(Items in a dataset)
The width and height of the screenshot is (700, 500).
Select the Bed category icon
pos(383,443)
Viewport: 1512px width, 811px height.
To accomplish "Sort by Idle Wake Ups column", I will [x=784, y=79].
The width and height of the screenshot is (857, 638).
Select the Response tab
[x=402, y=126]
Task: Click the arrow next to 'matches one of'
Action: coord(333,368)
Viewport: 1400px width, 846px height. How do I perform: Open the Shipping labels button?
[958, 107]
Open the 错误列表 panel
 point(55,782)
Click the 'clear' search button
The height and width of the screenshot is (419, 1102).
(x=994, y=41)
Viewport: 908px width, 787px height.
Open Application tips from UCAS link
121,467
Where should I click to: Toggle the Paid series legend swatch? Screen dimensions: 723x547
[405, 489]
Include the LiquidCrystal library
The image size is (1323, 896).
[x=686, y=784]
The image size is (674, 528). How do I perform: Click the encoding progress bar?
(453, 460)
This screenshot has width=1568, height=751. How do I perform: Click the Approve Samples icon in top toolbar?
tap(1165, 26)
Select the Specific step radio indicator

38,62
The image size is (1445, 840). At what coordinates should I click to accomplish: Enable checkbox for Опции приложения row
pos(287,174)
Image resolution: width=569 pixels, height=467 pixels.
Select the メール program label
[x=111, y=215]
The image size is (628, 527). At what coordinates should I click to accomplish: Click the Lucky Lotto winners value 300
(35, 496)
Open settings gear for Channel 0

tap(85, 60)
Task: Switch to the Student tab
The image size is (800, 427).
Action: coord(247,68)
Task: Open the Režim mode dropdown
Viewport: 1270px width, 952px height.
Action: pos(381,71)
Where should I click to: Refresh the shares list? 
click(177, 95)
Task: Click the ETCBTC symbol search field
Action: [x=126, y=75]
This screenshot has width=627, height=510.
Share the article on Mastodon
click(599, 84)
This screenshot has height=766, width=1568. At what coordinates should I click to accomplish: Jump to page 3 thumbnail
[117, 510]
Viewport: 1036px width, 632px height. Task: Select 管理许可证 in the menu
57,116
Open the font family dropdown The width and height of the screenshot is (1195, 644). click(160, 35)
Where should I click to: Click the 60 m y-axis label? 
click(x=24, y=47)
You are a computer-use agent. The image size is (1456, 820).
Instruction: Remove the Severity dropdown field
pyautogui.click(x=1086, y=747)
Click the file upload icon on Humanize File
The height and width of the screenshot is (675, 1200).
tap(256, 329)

## What needs to be done
Copy each line of the entries above that contains the word "Select".

## Answer below
Select the Bed category icon
Select the Response tab
Select the Specific step radio indicator
Select the メール program label
Viewport: 1036px width, 632px height. Task: Select 管理许可证 in the menu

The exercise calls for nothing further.